Records to use:

****************************************

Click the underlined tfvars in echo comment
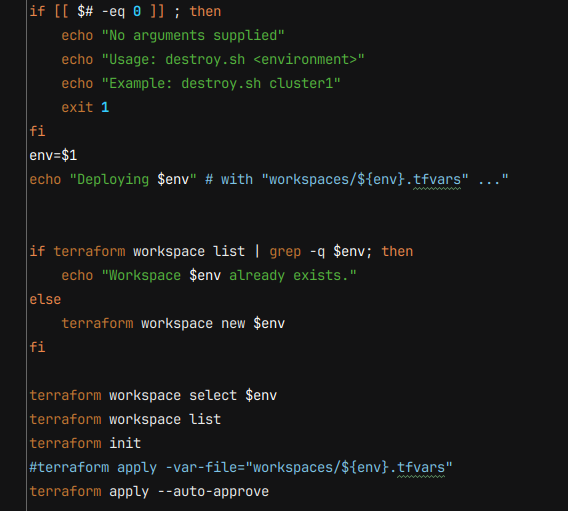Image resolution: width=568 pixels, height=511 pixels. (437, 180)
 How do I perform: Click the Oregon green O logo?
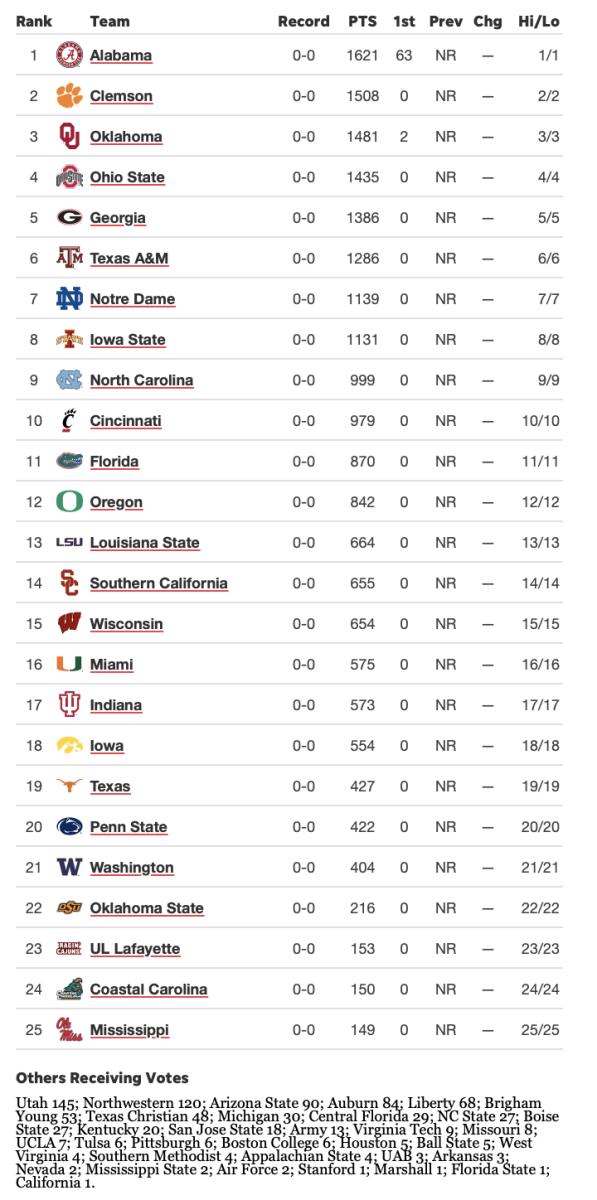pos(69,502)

****************************************

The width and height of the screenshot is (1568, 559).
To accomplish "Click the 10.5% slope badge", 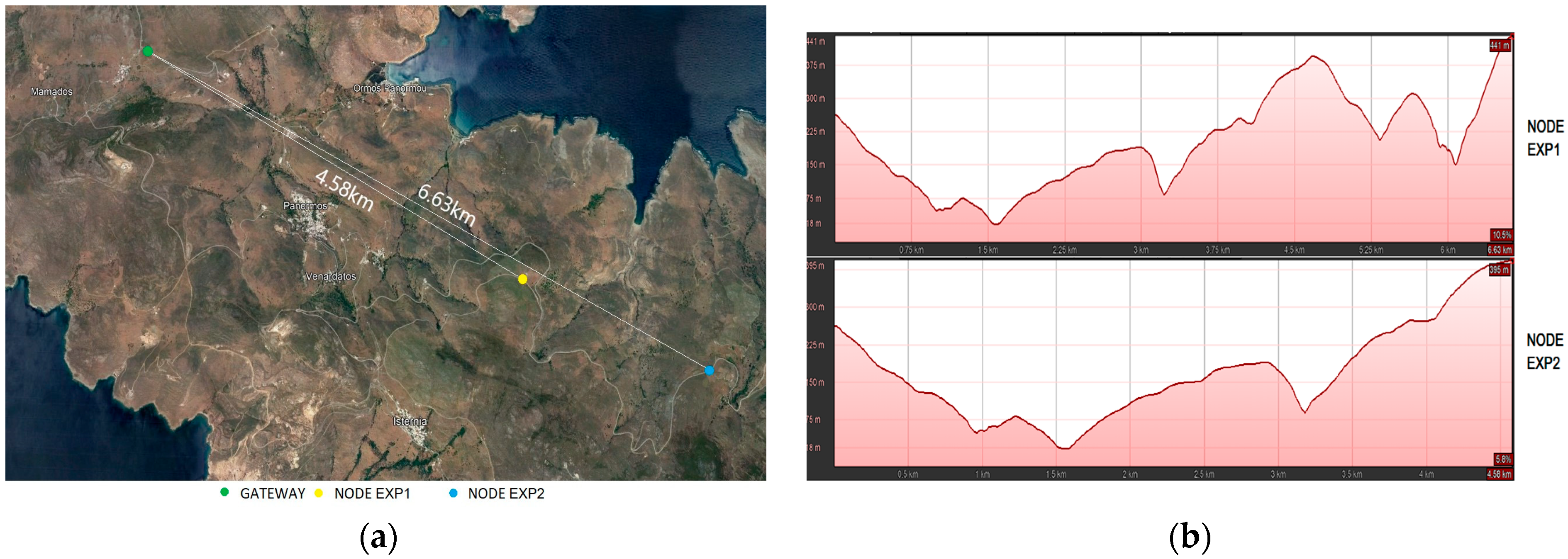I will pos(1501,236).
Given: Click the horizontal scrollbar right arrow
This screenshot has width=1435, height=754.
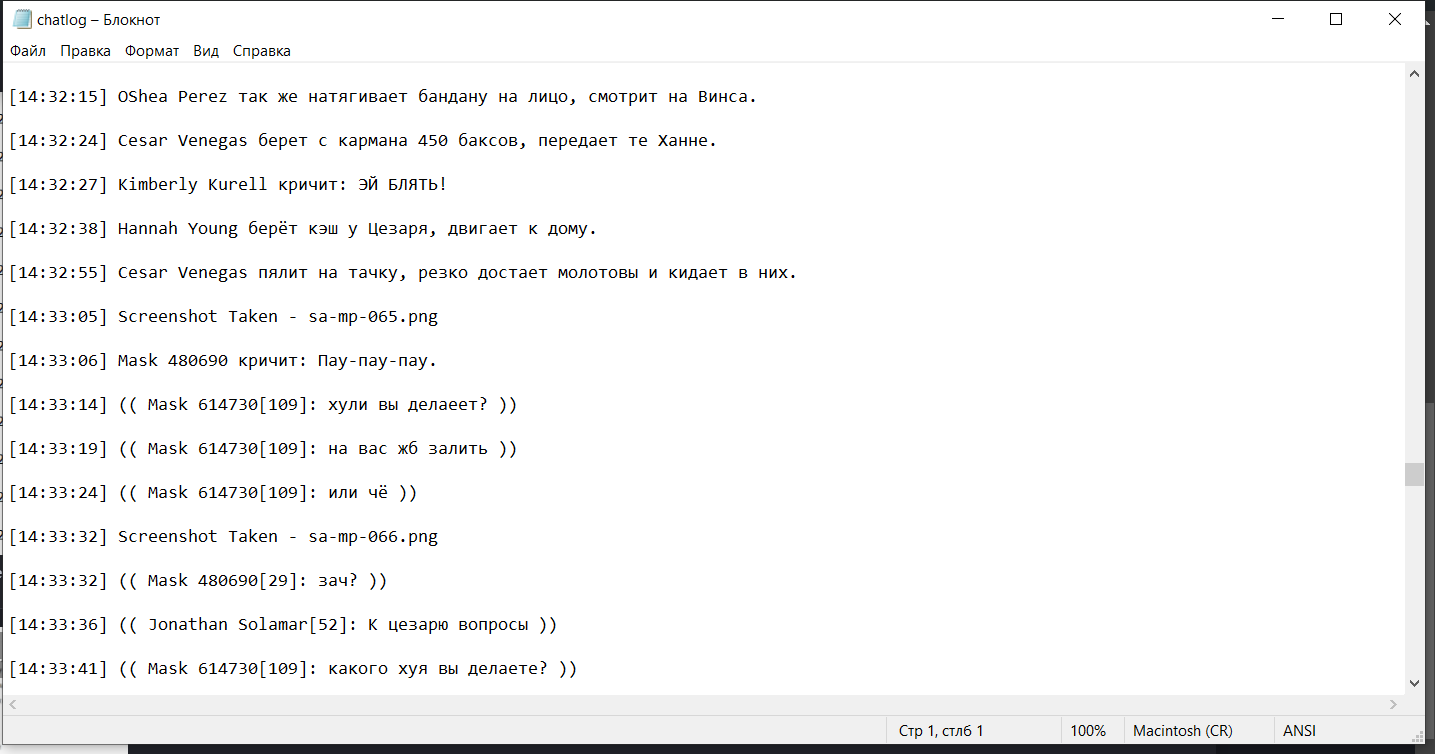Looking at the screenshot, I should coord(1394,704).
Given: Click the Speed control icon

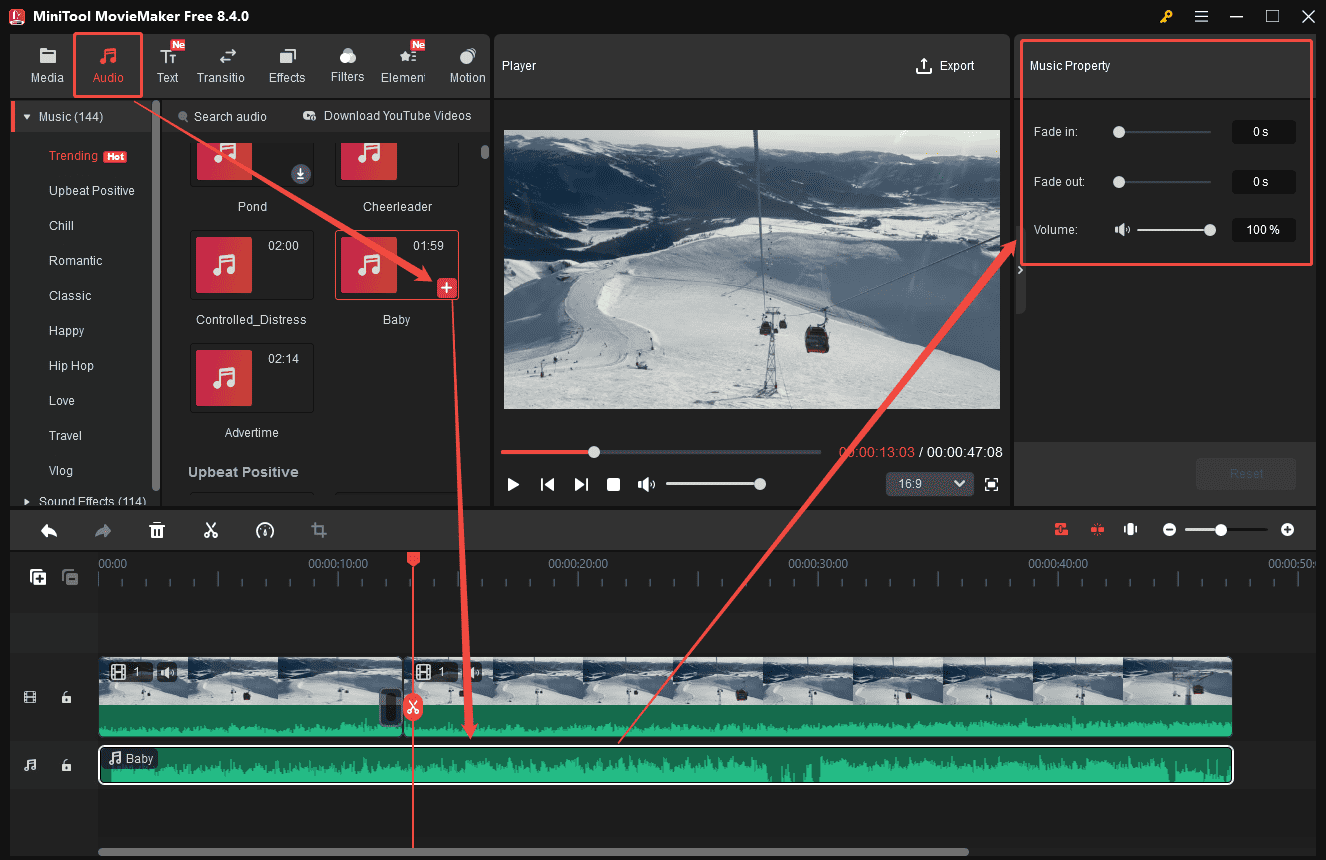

****************************************

Copy out the lines from the one containing "Given: Click the horizontal" to the one containing "Given: Click the Speed control icon", both included, and leave the pictures out.

Correct result:
Given: Click the horizontal scrollbar right arrow
This screenshot has width=1435, height=754.
Looking at the screenshot, I should coord(1394,704).
Given: Click the Speed control icon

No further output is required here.